Here is how she did it:
First pour enough water into your cake pan to fill out to the appropriate level for batter. Most times one dozen cupcakes equals 2 x 8" rounds that are 1" high.
Then measure how much water you need to fill the number of cupcake portions the cupcake recipe calls for. You may find that the recipe needs slightly less baking powder if you have to double the recipe.
But, honestly, as long as you have enough batter, it will be delicious. Be aware that cupcakes usually take 20 minutes, a larger cake is usually 30 minutes, and a bundt cake can be up to 50 minutes.
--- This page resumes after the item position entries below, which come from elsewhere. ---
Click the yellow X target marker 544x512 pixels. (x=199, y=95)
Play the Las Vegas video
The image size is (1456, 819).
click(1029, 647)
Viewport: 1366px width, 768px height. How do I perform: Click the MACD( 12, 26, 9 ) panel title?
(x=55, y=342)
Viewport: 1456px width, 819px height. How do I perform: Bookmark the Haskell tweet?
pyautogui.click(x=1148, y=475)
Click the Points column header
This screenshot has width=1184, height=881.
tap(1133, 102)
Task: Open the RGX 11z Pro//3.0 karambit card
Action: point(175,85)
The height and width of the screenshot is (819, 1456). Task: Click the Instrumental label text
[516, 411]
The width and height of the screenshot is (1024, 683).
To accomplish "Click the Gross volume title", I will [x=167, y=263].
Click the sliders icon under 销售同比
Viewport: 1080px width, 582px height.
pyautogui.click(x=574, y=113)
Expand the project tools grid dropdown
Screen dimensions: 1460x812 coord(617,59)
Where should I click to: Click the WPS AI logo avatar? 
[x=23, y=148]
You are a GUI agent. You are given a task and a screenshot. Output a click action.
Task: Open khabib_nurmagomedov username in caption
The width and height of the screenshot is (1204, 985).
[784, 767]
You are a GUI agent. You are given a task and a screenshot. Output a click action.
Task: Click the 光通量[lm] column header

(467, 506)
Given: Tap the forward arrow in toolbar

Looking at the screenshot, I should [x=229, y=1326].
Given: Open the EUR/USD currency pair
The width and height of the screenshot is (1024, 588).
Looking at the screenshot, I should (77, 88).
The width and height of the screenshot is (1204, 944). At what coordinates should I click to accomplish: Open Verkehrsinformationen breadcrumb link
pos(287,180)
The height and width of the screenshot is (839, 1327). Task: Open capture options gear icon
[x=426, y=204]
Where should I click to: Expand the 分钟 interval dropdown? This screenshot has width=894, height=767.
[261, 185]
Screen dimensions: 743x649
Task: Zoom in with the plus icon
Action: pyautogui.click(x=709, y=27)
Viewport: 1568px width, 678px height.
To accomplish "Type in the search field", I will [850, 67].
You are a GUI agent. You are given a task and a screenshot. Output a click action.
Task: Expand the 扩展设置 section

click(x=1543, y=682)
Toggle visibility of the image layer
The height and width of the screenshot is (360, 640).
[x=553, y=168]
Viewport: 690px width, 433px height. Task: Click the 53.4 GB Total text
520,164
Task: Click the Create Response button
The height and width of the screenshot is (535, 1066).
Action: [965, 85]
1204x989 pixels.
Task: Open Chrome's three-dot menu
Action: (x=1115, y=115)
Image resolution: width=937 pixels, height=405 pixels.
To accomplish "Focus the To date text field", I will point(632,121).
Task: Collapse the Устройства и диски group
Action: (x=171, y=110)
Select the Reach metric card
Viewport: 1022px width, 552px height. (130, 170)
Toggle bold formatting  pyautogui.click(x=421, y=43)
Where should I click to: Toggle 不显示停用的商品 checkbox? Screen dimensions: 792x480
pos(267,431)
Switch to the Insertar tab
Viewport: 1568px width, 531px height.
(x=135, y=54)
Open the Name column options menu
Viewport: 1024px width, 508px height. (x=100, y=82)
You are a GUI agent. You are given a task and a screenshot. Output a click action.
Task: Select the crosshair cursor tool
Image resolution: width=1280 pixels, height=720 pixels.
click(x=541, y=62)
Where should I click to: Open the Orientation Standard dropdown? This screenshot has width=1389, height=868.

The hot water/fresh coffee is added at the very end because the flour is effectively coated with fat (the oil and eggs), thereby reducing the amount of gluten that can form when flour and liquid are mixed.
The reason the water needs to be hot is because hot liquid (water/coffee) helps "bloom" cocoa powder, creating a deeper, more rich chocolate flavor and it will further infuse the flour with the fat. It also might help extract some flavor out of the ground espresso as well.
Generally, more sugar means more moistness, the reason is because sugar is hygroscopic, this means that it will absorb moisture from the batter.
Acidic ingredients like buttermilk, yogurt, sour cream etc. keep cakes nice and tender when they get older as well. Which is the main reason why this cake is so tender and moist in the first place.
Make sure that you use buttermilk. Normal milk just doesn't cut it.
Oil makes cakes have a more open texture and definitely more moist. You can also refrigerate your cake if you use oil and it won't become hard as there is no butter to solidify. Think of any carrot cake you have had before and how moist it was.
I can almost guarantee you it was made with oil.
That's it. Easy right? Even if you don't get it right the first time you can keep trying. The "bad" cakes are still delicious.